La sua storia «astronomica» cominciò nel 1895 quando Giovanni, già sposato e padre, decise di mettersi a fare i gelati, che a Rudiano e dintorni nessuno ancora conosceva. Tutte le sere partiva col carretto per recarsi a Brescia, dove si procurava il ghiaccio. Stava in giro tutta la notte e osservava la Luna; a scuola gli avevano detto che la Terra insieme alla Luna gira attorno al Sole, ma lui si rese ben presto conto del contrario: la Luna, sì, girava, ma la Terra se ne stava ben ferma e immobile.
Senza saperlo Paneroni era un presocratico: andando in giro per i paesi col carrettino da gelataio aveva la possibilità di esercitare la propria missione su scolari vergini, per così dire, di spirito, non ancora vittime delle truffe di Galileo e di Copernico. In questi anni nacque la frase divenuta poi proverbiale: «La Terra non gira, o bestie!» che Paneroni diceva ai ragazzini che incontrando interrogava. «Il mestiere di vendita di dolci e gelati», lasciò scritto, «è bisognoso di posteggiare all’ombra. Nei mesi di giugno il continuo circolare dell’ombra fu la causa che dovetti capire tutto il funzionamento». Secondo lui la Terra è piana, ferma, e la sua superficie infinita; intorno alla Terra il Sole (che non sorge e non tramonta mai) descrive una spirale continua e concentrica al polo nord, che si trova al centro della Terra. In questa cosmogonia il Sole è una palla d’argento vivo, larga due metri, pesante quattordici chili, il cui valore (anteguerra) è di cento miliardi. La Luna invece è più piccola, e siccome è anche più pigra del Sole nel giro di ventiquattr’ore viene raggiunta e superata, e così sono spiegate le fasi lunari e le eclissi.

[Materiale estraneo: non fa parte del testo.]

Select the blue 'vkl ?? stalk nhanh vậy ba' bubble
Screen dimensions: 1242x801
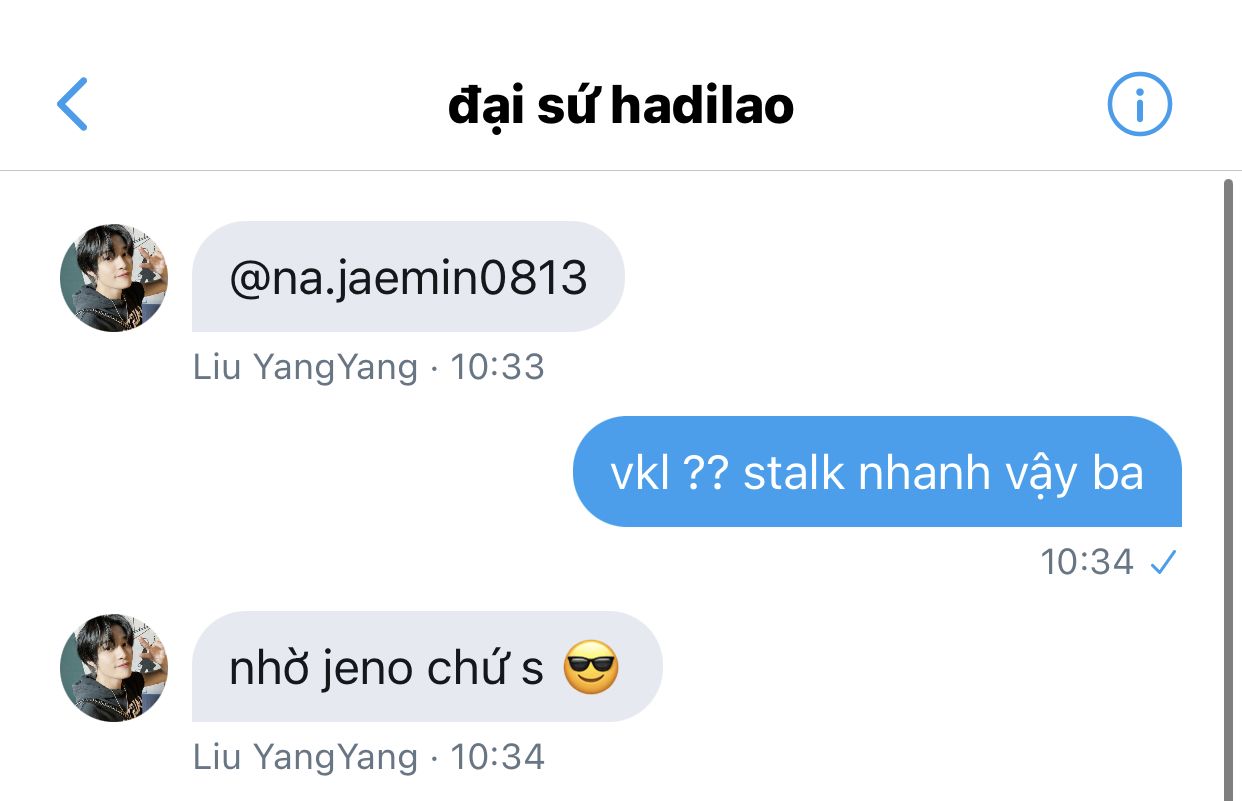(x=877, y=471)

Paneroni fece stampare delle enormi carte geografiche ricoperte di frecce, di indicazioni, di simboli figurati di sua invenzione; i figli gli acquistarono, per trecentocinquanta lire, una lanterna magica e con quella sotto il braccio, una quarantina di lastre e qualche migliaio di manifesti l’«astronomo» partì alla conquista di Milano.
Era la Milano del primo dopoguerra, quella del futurismo di Marinetti. L’«astronomo» cominciò silenzioso a imbrattare i muri delle università e dei licei. Scriveva: «Paneroni da solo fermò la Terra, indi spedì Galileo al suo destino. La Terra non gira, o bestie!». Poi cominciò a farsi vedere all’uscita del liceo Berchet, del Manzoni e del Beccaria, metteva i suoi fogli sotto un sasso e cominciava a predicare: «Salir negli strati, calar nei profondi – studiate Paneroni, divinator dei mondi!»
La marcia su Roma e il cambiamento di regime gli fecero balenare grandi speranze, tuttavia fin da principio volle precisare la sua posizione, scrivendo sui muri: «L’era fascista senza quella di Paneroni fa schifo». Ma ovviamente la frase non piacque e venne minacciato, quindi riparò per qualche tempo a Rudiano.
Tra il 1925 e il 1928 Paneroni fu, almeno nell’Italia settentrionale, un uomo celebre; poi, come tutte le mode, anche la sua andò scomparendo. Ma lui non demordeva e disse alla moglie: «Ho conquistato la piazza, attaccherò la scienza». E da allora non tralasciò un congresso. A Genova, dove era giunto a piedi per risparmiare, riuscì non si sa come a introdursi nella sala dove si teneva un simposio internazionale; domandò la parola e propose, di fronte allo sbigottimento generale, un sistema per misurare la distanza della Terra dal Sole: «Si prendono dei tubi, vi si infilano i raggi e poi non resterà che misurare la lunghezza dei tubi». Fu scacciato in malo modo e da quel giorno tra gli astronomi nacque un termine nuovo che si ritrova anche in alcuni testi: C’est une Paneronnade.
Prima di morire fece in tempo ad assistere alla nascita della teoria atomica che, comunque non lo colse di sorpresa. Per lui gli elettroni e i protoni non erano che invenzioni dei fisici: «Si tratta di polvere che si ferma sui mobili delle case e che le donne trascurano di spolverare».
Nel suo testamento lasciò alla moglie le sue carte, dicendole che un giorno l’avrebbero fatta ricca; agli astronomi «che tanto male mi fecero ingiustamente», il suo perdono.